Text to read:
:::

India didn’t have any name in her passport so I decided to name her by myself. in February and March the name suggestions were like “shy meatball” or “delicious entrecôte steak” in Spanish. The start with her was very difficult. Then something changed and in only two days she started to follow me in the pen and wasn’t that spooky anymore. So I named her Buena Chica, which means “good girl” in English. I still call her Muuli though. Muuli means “mule” in Finnish.

Muuli and Kaisa

5. What advice would you give to anyone looking to import a mule (or any equine) from overseas?

Even though my mule is 13 cm too small and I didn’t get enough information of her before I decided to buy one, I still think that if you don’t know the language and you don’t live in Spain or in the country you are buying the mule, try to find someone that imports horses from there. Ask recommendations from horse people. My mule is still gorgeous looking, although smaller than she was supposed to be. Her hooves are perfect and well cared for. She moves nicely. And her disposition is nice. Although she is nervous and very shy, she looks at everything with ears forward and she is very keen on everything that happens around her. As long as she doesn’t get scared.

If you can’t go to see the mule before buying, ask for a lot of videos of it. Ask them to take videos when the mule is caught from the pen, haltered and walked to the stable. How it reacts to brushing and hoof picking, saddle and bridles? Does it let people touch its ears too? Ask for the video of driving/riding. I think that hooves tell me everything important about mules or any equines health. If the hooves are well trimmed and healthy, the rest of the animal is too. So ask pictures of the hooves.

:::

Data excerpt:
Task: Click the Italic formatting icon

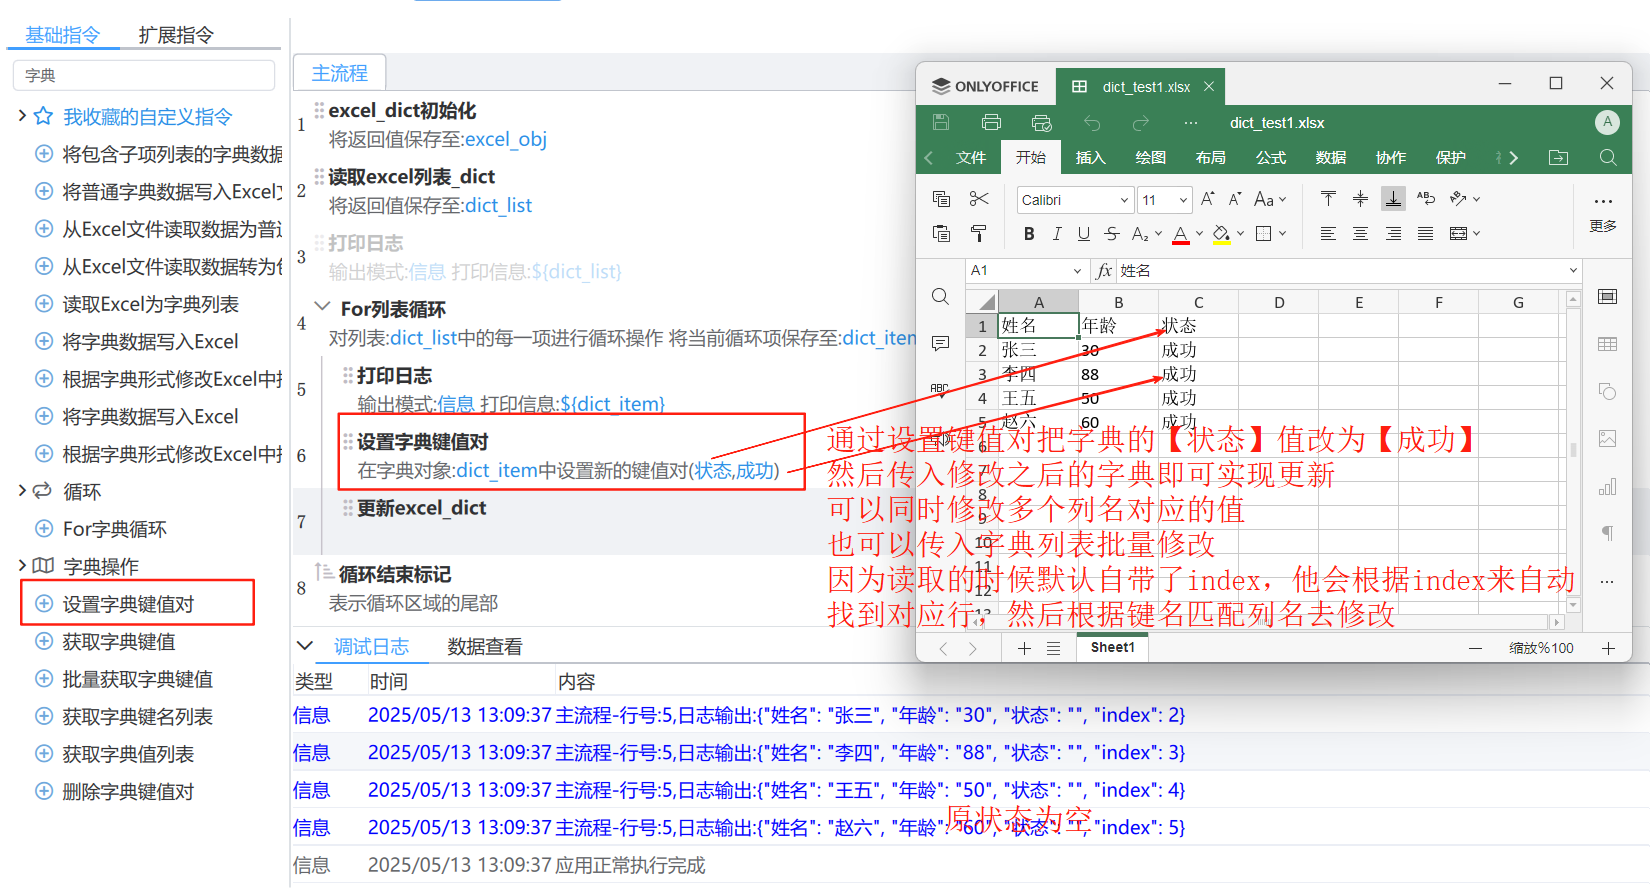Action: coord(1057,234)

:::

Task directions: Write out the passage from the text about the imported mule exactly, from "Even though my" up to and including "doesn’t get scared.".

Reply:
Even though my mule is 13 cm too small and I didn’t get enough information of her before I decided to buy one, I still think that if you don’t know the language and you don’t live in Spain or in the country you are buying the mule, try to find someone that imports horses from there. Ask recommendations from horse people. My mule is still gorgeous looking, although smaller than she was supposed to be. Her hooves are perfect and well cared for. She moves nicely. And her disposition is nice. Although she is nervous and very shy, she looks at everything with ears forward and she is very keen on everything that happens around her. As long as she doesn’t get scared.